Нам еще придется вернуться к ершовской формуле; она неслышимо, но постоянно проходит за текстом романа; формула едкого сомнения оказалась всеобъемлющей. «Роман о Пилате» содержит все то же отрицание: ничего не было из сказанного идеологами-евангелистами… Булгаковское противопоставление себя «мистикам» означает, что его транскрипция Евангелия – не мистика, а повесть о действительности. Ее отодвинутость во временном и идейном смысле позволяет понять «реализм жизни» (Достоевский) с высот истории и морали. Булгаков переворачивает само понятие мистики: Бог и сатана есть литературные персонажи, этически значимые элементы литературной реальности. В этих условных образцах воплощаются главные темы Литературы: любовь, сострадание, смерть. Без них литературные небеса пустеют – и рюхиным остается лишь писать праздничные вирши о развевающемся алом шелке…

Так Булгаков изъявляет свое литературное кредо, и так, в сущности, он определяет место «романа о Пилате» внутри «Мастера и Маргариты». Вспомним, что «автор» этого вставного произведения, Мастер, – единственный писатель, не соприкасающийся с проклятым рестораном. Ему одному можно верить, он не прикрывался, как Булгаков, масками, ибо не искал в литературном труде хлеба насущного.

* * *

В заключение – несколько слов в защиту Александра Грина, писателя, который многих советских читателей учил добру.
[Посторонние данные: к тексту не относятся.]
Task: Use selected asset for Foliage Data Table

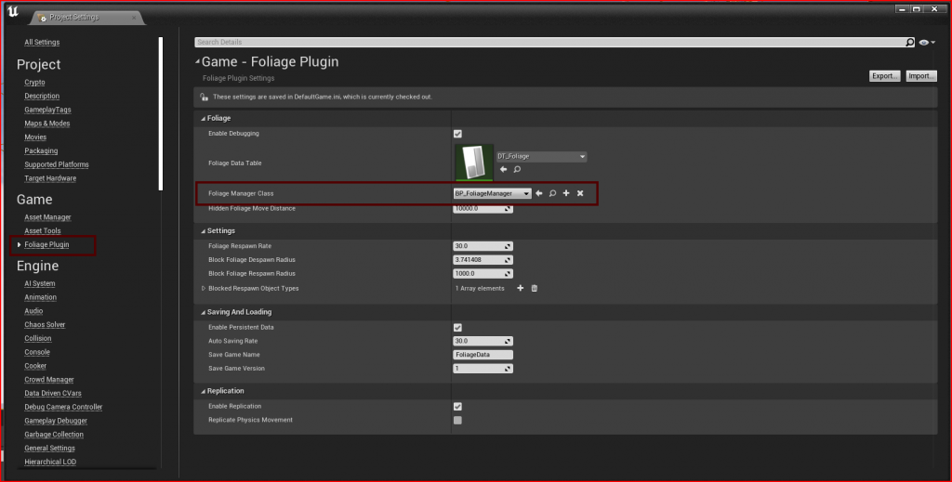Action: tap(503, 169)
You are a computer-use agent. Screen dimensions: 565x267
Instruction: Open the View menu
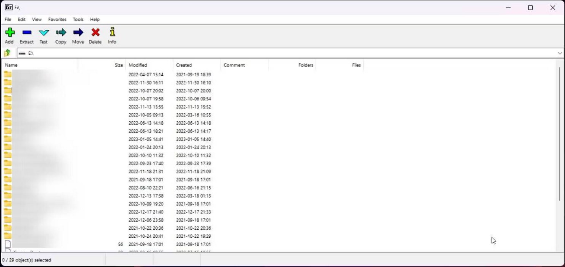click(37, 19)
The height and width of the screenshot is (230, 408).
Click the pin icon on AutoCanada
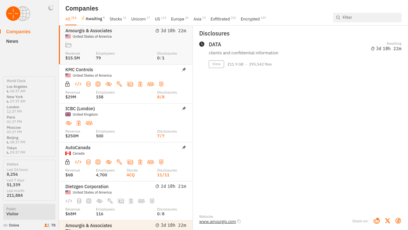tap(184, 148)
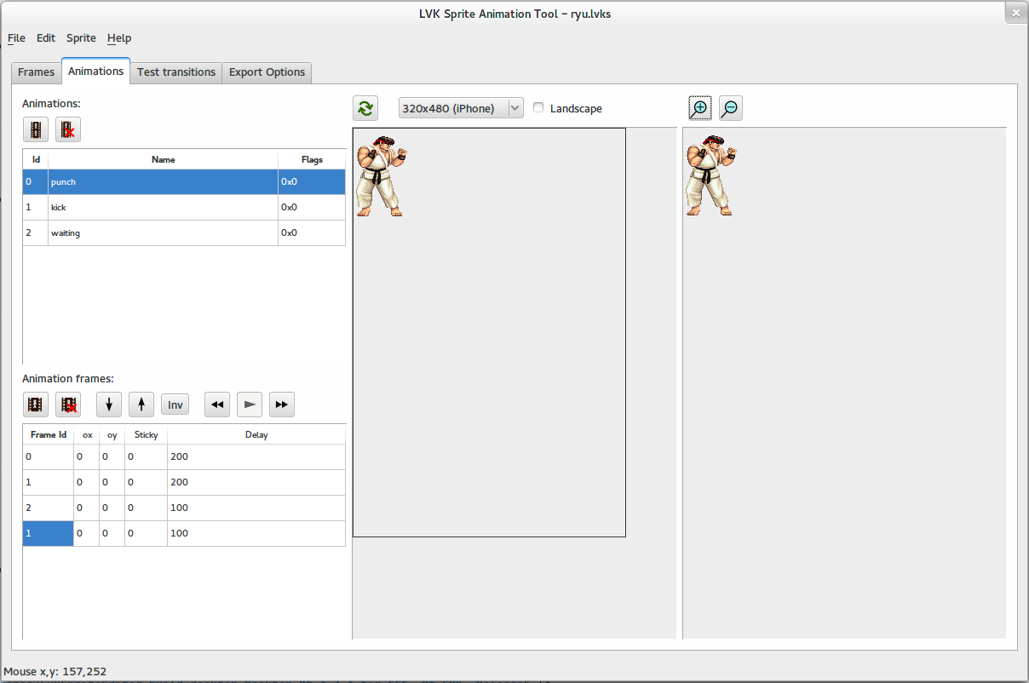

Суд Булгакова всегда беспощаден; в «Мастере» он предъявил жестокий счет даже таким титанам, как Гете и Гоголь. С другой стороны, он дал высокую оценку «Фанданго» самим фактом и объемом применения.

Язвительные трансформации гриновского материала были скорее укором, чем глумлением – как мы отметили, в большой степени укором самому себе. За недостаток мужества в исполнении завета Достоевского: сострадай слабому. За участие в пире победителей.